韓鐵啞然,他當然記得當初自己蛋疼的超常發揮,到現在為止,韓鐵都不知道自己究竟是怎麼回事,忽然人品爆發就變成了超人,現在回想起來,韓鐵覺得一切跟做夢一樣不真實。
不過也許風舞說的對,對方是被自己給嚇壞了,這才貓著不敢跟自己對仗。
韓鐵歎了口氣道:“但願如此,我可不知道自己當時是怎麼弄出來那麼大動靜的,如果現在亂胡和妖魅來殺我,我連逃命都逃不掉。”
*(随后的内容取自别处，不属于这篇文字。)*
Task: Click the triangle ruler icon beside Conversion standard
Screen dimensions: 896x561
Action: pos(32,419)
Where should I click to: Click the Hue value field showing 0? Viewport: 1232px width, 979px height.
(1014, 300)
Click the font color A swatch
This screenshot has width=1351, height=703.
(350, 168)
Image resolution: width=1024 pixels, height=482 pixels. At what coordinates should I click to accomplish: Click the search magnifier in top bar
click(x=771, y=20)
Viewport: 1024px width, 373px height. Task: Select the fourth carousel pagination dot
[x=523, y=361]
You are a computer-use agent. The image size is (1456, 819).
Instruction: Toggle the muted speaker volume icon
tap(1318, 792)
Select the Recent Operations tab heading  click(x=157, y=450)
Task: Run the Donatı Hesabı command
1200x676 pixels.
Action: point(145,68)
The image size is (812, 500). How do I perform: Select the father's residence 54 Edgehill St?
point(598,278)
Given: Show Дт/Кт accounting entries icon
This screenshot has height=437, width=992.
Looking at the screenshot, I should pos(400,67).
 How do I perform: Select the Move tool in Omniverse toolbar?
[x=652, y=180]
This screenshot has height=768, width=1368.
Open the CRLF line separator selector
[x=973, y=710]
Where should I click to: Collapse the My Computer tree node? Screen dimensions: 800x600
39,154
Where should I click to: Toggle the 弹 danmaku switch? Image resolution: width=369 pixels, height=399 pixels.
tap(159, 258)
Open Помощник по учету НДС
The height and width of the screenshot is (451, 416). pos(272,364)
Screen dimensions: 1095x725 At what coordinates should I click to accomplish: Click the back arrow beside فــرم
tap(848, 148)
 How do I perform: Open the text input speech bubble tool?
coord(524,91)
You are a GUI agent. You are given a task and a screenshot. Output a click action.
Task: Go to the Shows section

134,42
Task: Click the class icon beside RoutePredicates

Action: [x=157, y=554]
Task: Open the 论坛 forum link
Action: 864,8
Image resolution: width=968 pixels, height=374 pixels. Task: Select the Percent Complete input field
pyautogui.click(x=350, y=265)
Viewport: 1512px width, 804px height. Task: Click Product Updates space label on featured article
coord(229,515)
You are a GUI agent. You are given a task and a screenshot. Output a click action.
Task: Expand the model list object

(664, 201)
風舞的幻影動了動,將信將疑地問道:“怎麼可能?韓,韓將軍,你身體裏的靈覺和力量都非常強悍,亂胡和妖魅根本就不是你的對手。”
韓鐵愣了一下:“什麼靈覺和力量?我怎麼沒感覺到?”
雖然他知道自己的靈覺有了明顯地進步,可是也不至於到了風舞所說的那種地步,至於力量,韓鐵也沒有感覺到有多大的進步。
風舞有些喘息地道:“那肯定是因為你不懂怎麼運用你的力量和靈覺,就,就好像一個人守著一座金山,卻不知道怎麼運用一樣,聽姐姐說,你當年可是新月帝國征南闖北的大將軍,戰無不勝的萬人敵,咳咳,號稱當世無敵的戰神,你,你身體裏蘊含的力量要是能發揮出來,別說亂胡和妖魅,就是亂無敵的叛軍一起上來,也不可能是你的對手。”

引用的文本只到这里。